Problem to work on: Go through the records underneath and write each one out again exactly.

━━━ Dataset entries ━━━

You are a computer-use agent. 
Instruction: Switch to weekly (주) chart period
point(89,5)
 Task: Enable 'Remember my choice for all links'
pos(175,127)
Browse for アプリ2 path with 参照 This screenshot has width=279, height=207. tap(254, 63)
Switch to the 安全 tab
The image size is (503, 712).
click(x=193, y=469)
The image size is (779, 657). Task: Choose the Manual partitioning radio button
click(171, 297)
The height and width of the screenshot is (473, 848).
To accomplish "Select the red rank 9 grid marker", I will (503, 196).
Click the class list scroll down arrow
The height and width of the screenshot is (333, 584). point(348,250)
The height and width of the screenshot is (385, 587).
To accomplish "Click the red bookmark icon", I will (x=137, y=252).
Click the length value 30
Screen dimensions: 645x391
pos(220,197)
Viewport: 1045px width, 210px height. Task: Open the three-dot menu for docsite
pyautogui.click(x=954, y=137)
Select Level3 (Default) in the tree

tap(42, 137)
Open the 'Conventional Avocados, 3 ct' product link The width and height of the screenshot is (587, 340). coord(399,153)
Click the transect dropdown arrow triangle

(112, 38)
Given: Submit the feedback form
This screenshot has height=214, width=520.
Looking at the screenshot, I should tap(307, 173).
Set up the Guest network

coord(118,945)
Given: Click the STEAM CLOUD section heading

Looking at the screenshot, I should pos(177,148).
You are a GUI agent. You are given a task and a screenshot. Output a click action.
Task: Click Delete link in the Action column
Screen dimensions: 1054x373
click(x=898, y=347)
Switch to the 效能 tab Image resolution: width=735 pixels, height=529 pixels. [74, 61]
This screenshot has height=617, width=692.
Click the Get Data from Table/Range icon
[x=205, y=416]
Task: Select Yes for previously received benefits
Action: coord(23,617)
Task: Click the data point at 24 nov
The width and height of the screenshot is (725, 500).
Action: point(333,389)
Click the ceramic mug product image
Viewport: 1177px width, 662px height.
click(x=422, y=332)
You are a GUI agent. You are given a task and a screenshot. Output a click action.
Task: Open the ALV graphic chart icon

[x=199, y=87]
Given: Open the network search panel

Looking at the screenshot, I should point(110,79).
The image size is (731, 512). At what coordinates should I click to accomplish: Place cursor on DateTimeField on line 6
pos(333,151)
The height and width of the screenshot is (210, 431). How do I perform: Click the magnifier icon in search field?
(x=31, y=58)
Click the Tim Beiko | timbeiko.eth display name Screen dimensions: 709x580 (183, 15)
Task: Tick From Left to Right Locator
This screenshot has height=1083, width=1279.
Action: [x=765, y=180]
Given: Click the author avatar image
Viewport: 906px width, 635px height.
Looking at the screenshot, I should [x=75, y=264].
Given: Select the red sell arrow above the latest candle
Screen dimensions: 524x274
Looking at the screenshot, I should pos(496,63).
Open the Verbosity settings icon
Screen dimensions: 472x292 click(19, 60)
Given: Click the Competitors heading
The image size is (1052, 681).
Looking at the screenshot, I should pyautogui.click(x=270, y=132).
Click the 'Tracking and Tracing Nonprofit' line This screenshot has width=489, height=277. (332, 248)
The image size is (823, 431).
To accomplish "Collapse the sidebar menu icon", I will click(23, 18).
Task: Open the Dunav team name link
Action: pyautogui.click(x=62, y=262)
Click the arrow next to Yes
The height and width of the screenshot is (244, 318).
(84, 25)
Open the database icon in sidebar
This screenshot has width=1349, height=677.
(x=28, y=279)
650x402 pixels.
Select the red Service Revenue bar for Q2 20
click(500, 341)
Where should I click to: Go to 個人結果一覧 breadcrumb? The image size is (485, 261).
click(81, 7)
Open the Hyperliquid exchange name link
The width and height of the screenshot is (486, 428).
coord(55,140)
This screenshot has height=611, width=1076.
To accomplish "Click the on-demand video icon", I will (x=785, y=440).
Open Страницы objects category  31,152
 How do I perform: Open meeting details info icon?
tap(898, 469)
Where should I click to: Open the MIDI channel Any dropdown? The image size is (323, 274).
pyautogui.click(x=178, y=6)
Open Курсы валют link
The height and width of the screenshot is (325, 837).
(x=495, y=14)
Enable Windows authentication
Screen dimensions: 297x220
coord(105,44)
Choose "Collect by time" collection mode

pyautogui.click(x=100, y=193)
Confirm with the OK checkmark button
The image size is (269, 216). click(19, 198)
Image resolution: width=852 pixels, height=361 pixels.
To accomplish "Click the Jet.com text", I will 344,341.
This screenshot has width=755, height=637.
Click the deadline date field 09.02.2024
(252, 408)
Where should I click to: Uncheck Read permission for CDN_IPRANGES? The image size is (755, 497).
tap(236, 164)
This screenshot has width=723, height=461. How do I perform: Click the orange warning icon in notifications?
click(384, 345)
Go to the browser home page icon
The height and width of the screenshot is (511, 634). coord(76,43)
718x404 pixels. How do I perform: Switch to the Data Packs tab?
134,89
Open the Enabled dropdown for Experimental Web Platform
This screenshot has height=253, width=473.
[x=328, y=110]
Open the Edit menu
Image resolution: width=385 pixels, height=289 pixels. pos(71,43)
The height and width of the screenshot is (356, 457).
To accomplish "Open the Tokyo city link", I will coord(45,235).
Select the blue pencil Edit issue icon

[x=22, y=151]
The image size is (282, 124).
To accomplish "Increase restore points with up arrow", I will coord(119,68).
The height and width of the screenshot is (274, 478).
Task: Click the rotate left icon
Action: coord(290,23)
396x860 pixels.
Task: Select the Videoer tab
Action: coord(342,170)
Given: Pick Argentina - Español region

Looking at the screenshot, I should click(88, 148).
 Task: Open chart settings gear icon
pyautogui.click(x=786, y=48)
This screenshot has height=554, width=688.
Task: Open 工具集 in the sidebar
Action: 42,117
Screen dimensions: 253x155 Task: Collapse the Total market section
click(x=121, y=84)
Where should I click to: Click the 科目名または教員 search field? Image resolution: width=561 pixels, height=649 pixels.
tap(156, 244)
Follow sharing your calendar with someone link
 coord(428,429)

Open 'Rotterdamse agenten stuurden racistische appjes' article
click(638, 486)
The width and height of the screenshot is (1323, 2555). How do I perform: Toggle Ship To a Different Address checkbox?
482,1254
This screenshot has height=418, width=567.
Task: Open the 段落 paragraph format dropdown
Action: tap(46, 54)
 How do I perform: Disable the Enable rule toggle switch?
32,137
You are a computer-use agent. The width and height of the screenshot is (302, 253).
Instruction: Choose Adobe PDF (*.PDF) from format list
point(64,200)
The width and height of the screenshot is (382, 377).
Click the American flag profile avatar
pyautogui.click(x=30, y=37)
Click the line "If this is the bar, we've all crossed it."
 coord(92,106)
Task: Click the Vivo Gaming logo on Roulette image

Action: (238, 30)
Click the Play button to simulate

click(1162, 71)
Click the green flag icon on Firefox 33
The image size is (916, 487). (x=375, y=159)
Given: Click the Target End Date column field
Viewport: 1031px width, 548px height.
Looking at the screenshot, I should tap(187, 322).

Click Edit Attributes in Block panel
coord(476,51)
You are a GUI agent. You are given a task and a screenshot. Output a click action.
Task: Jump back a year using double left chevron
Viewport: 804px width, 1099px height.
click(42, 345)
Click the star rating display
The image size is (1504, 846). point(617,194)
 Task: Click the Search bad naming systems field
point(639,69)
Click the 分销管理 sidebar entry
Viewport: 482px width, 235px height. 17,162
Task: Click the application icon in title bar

━━━

Result for this task:
You are a computer-use agent. 
Instruction: Switch to weekly (주) chart period
point(89,5)
 Task: Enable 'Remember my choice for all links'
pos(175,127)
Browse for アプリ2 path with 参照 This screenshot has width=279, height=207. tap(254, 63)
Switch to the 安全 tab
The image size is (503, 712).
click(x=193, y=469)
The image size is (779, 657). Task: Choose the Manual partitioning radio button
click(171, 297)
The height and width of the screenshot is (473, 848).
To accomplish "Select the red rank 9 grid marker", I will (503, 196).
Click the class list scroll down arrow
The height and width of the screenshot is (333, 584). point(348,250)
The height and width of the screenshot is (385, 587).
To accomplish "Click the red bookmark icon", I will (x=137, y=252).
Click the length value 30
Screen dimensions: 645x391
pos(220,197)
Viewport: 1045px width, 210px height. Task: Open the three-dot menu for docsite
pyautogui.click(x=954, y=137)
Select Level3 (Default) in the tree

tap(42, 137)
Open the 'Conventional Avocados, 3 ct' product link The width and height of the screenshot is (587, 340). coord(399,153)
Click the transect dropdown arrow triangle

(112, 38)
Given: Submit the feedback form
This screenshot has height=214, width=520.
Looking at the screenshot, I should tap(307, 173).
Set up the Guest network

coord(118,945)
Given: Click the STEAM CLOUD section heading

Looking at the screenshot, I should pos(177,148).
You are a GUI agent. You are given a task and a screenshot. Output a click action.
Task: Click Delete link in the Action column
Screen dimensions: 1054x373
click(x=898, y=347)
Switch to the 效能 tab Image resolution: width=735 pixels, height=529 pixels. [74, 61]
This screenshot has height=617, width=692.
Click the Get Data from Table/Range icon
[x=205, y=416]
Task: Select Yes for previously received benefits
Action: coord(23,617)
Task: Click the data point at 24 nov
The width and height of the screenshot is (725, 500).
Action: point(333,389)
Click the ceramic mug product image
Viewport: 1177px width, 662px height.
click(x=422, y=332)
You are a GUI agent. You are given a task and a screenshot. Output a click action.
Task: Open the ALV graphic chart icon

[x=199, y=87]
Given: Open the network search panel

Looking at the screenshot, I should point(110,79).
The image size is (731, 512). At what coordinates should I click to accomplish: Place cursor on DateTimeField on line 6
pos(333,151)
The height and width of the screenshot is (210, 431). How do I perform: Click the magnifier icon in search field?
(x=31, y=58)
Click the Tim Beiko | timbeiko.eth display name Screen dimensions: 709x580 (183, 15)
Task: Tick From Left to Right Locator
This screenshot has height=1083, width=1279.
Action: [x=765, y=180]
Given: Click the author avatar image
Viewport: 906px width, 635px height.
Looking at the screenshot, I should [x=75, y=264].
Given: Select the red sell arrow above the latest candle
Screen dimensions: 524x274
Looking at the screenshot, I should pos(496,63).
Open the Verbosity settings icon
Screen dimensions: 472x292 click(19, 60)
Given: Click the Competitors heading
The image size is (1052, 681).
Looking at the screenshot, I should pyautogui.click(x=270, y=132).
Click the 'Tracking and Tracing Nonprofit' line This screenshot has width=489, height=277. (332, 248)
The image size is (823, 431).
To accomplish "Collapse the sidebar menu icon", I will click(23, 18).
Task: Open the Dunav team name link
Action: pyautogui.click(x=62, y=262)
Click the arrow next to Yes
The height and width of the screenshot is (244, 318).
(84, 25)
Open the database icon in sidebar
This screenshot has width=1349, height=677.
(x=28, y=279)
650x402 pixels.
Select the red Service Revenue bar for Q2 20
click(500, 341)
Where should I click to: Go to 個人結果一覧 breadcrumb? The image size is (485, 261).
click(81, 7)
Open the Hyperliquid exchange name link
The width and height of the screenshot is (486, 428).
coord(55,140)
This screenshot has height=611, width=1076.
To accomplish "Click the on-demand video icon", I will (x=785, y=440).
Open Страницы objects category  31,152
 How do I perform: Open meeting details info icon?
tap(898, 469)
Where should I click to: Open the MIDI channel Any dropdown? The image size is (323, 274).
pyautogui.click(x=178, y=6)
Open Курсы валют link
The height and width of the screenshot is (325, 837).
(x=495, y=14)
Enable Windows authentication
Screen dimensions: 297x220
coord(105,44)
Choose "Collect by time" collection mode

pyautogui.click(x=100, y=193)
Confirm with the OK checkmark button
The image size is (269, 216). click(19, 198)
Image resolution: width=852 pixels, height=361 pixels.
To accomplish "Click the Jet.com text", I will 344,341.
This screenshot has width=755, height=637.
Click the deadline date field 09.02.2024
(252, 408)
Where should I click to: Uncheck Read permission for CDN_IPRANGES? The image size is (755, 497).
tap(236, 164)
This screenshot has width=723, height=461. How do I perform: Click the orange warning icon in notifications?
click(384, 345)
Go to the browser home page icon
The height and width of the screenshot is (511, 634). coord(76,43)
718x404 pixels. How do I perform: Switch to the Data Packs tab?
134,89
Open the Enabled dropdown for Experimental Web Platform
This screenshot has height=253, width=473.
[x=328, y=110]
Open the Edit menu
Image resolution: width=385 pixels, height=289 pixels. pos(71,43)
The height and width of the screenshot is (356, 457).
To accomplish "Open the Tokyo city link", I will coord(45,235).
Select the blue pencil Edit issue icon

[x=22, y=151]
The image size is (282, 124).
To accomplish "Increase restore points with up arrow", I will coord(119,68).
The height and width of the screenshot is (274, 478).
Task: Click the rotate left icon
Action: coord(290,23)
396x860 pixels.
Task: Select the Videoer tab
Action: coord(342,170)
Given: Pick Argentina - Español region

Looking at the screenshot, I should click(88, 148).
 Task: Open chart settings gear icon
pyautogui.click(x=786, y=48)
This screenshot has height=554, width=688.
Task: Open 工具集 in the sidebar
Action: 42,117
Screen dimensions: 253x155 Task: Collapse the Total market section
click(x=121, y=84)
Where should I click to: Click the 科目名または教員 search field? Image resolution: width=561 pixels, height=649 pixels.
tap(156, 244)
Follow sharing your calendar with someone link
 coord(428,429)

Open 'Rotterdamse agenten stuurden racistische appjes' article
click(638, 486)
The width and height of the screenshot is (1323, 2555). How do I perform: Toggle Ship To a Different Address checkbox?
482,1254
This screenshot has height=418, width=567.
Task: Open the 段落 paragraph format dropdown
Action: tap(46, 54)
 How do I perform: Disable the Enable rule toggle switch?
32,137
You are a computer-use agent. The width and height of the screenshot is (302, 253).
Instruction: Choose Adobe PDF (*.PDF) from format list
point(64,200)
The width and height of the screenshot is (382, 377).
Click the American flag profile avatar
pyautogui.click(x=30, y=37)
Click the line "If this is the bar, we've all crossed it."
 coord(92,106)
Task: Click the Vivo Gaming logo on Roulette image

Action: (238, 30)
Click the Play button to simulate

click(1162, 71)
Click the green flag icon on Firefox 33
The image size is (916, 487). (x=375, y=159)
Given: Click the Target End Date column field
Viewport: 1031px width, 548px height.
Looking at the screenshot, I should tap(187, 322).

Click Edit Attributes in Block panel
coord(476,51)
You are a GUI agent. You are given a task and a screenshot. Output a click action.
Task: Jump back a year using double left chevron
Viewport: 804px width, 1099px height.
click(42, 345)
Click the star rating display
The image size is (1504, 846). point(617,194)
 Task: Click the Search bad naming systems field
point(639,69)
Click the 分销管理 sidebar entry
Viewport: 482px width, 235px height. 17,162
Task: Click the application icon in title bar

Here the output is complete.